As everyone (in the world) knows by now, Oahu had another power outage the day after Christmas. It was international news because our president-elect was vacationing in Kailua at the time. Fortunately he came out of it unscathed.

Not so at the Miyake household. Sure, we had lots of Christmas leftovers. We didn't starve. On this day I had just gotten home from work.

Watching the lightning gave me an unsettled feeling. As the blackout rolled through our neighborhood, I thought here we go again. Like the day of the earthquake, it was back to the office again to make sure our services were working.

Happy to say that all went well at work due to backup power systems and battery backups. The next day when power returned, I discovered that a real problem had occurred at home. The power return was accompanied by an electrical surge that did some nasty things to one of our PCs. Bingo, its motherboard was fried. Even though the computer was turned off and was protected by a UPS (uninterrupted power supply) that doubled as a surge protector, the surge still did its black magic to my system. The good news was that my data was still intact and, in any event, my files were backed up. All our other computers, televisions and appliances were in good shape. We had remembered to unplug those but somehow missed this one laptop.

However, there's a lesson. Even though you try to do all you can to protect your PC, sometimes that isn't enough.

Looks like my New Year's resolution, which is to upgrade this one computer's “;infrastructure”; was off to an early start. The reader may ask, well isn't that why you buy a surge protector? Yes, and 99 times out of 100 it would have worked.

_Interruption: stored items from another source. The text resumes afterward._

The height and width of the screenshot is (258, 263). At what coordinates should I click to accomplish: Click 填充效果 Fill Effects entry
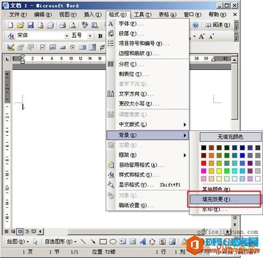point(225,200)
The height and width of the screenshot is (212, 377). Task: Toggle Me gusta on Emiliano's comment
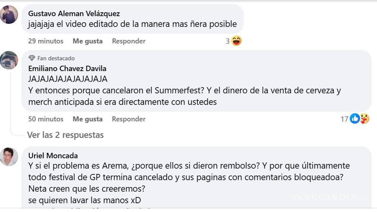point(88,119)
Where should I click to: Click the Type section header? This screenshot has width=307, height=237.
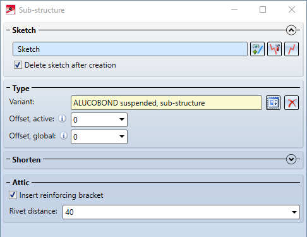(x=21, y=88)
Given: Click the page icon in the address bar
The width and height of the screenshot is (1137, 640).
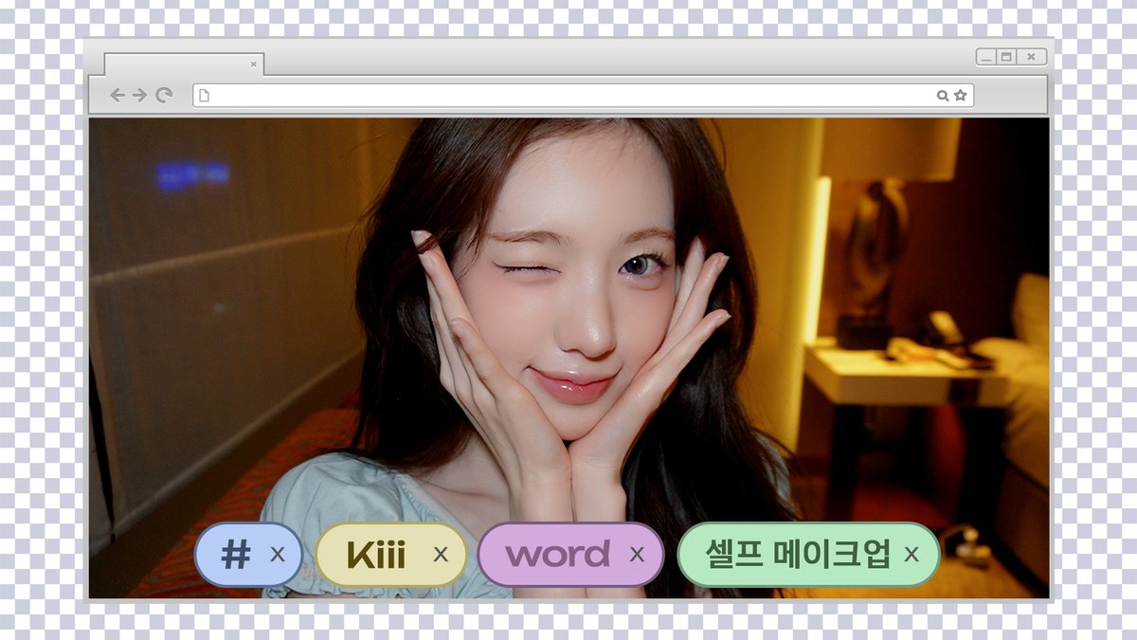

With the motherboard gone, I was also presented with a dilemma that users may find themselves faced with when it comes to repairing an aging computer. Do you buy a new one or simply upgrade. In my case, I decided it would be less expensive to upgrade. My power supply, video card, 2 gigs of RAM memory, and computer case were fine.

My next move was to go online and order some parts. I went straight to Newegg.com where I'd ordered stuff in the past and had good experiences with their prices and service. They also allow customers, usually hard-core geeks, to review whatever they are buying and this is very valuable.

The first thing I did was to order a new hard drive. I needed to swap out my old 80-gig drive anyway. It was performing fine but was nearly 80 percent full with documents, family photos, music and even a few videos.

I selected a 500-gig, 7200-rpm Western Digital Caviar Black (with 32 MB cache) unit. Western Digital gear is very highly rated, fast and inexpensive. I wanted a drive that ran at 7200 rpm because it makes a huge difference in speed of retrieving data, and with 500 gigs, I'd have all the storage I need. I also liked this unit because Newegg users gave it a “;thumb' up”; and at $75 the price was right. I ordered a well reviewed Asus Motherboard, discounted at around $80, and an AMD Athlon dual core CPU for under $50. AMDs are just as good as Intel and they are much less expensive. Why a new CPU in the first place? Who knows what the surge did to the old one? Better to get something faster and for under $50, it's not a deal breaker. The upshot: I had the core of a new machine for around $200. Not bad.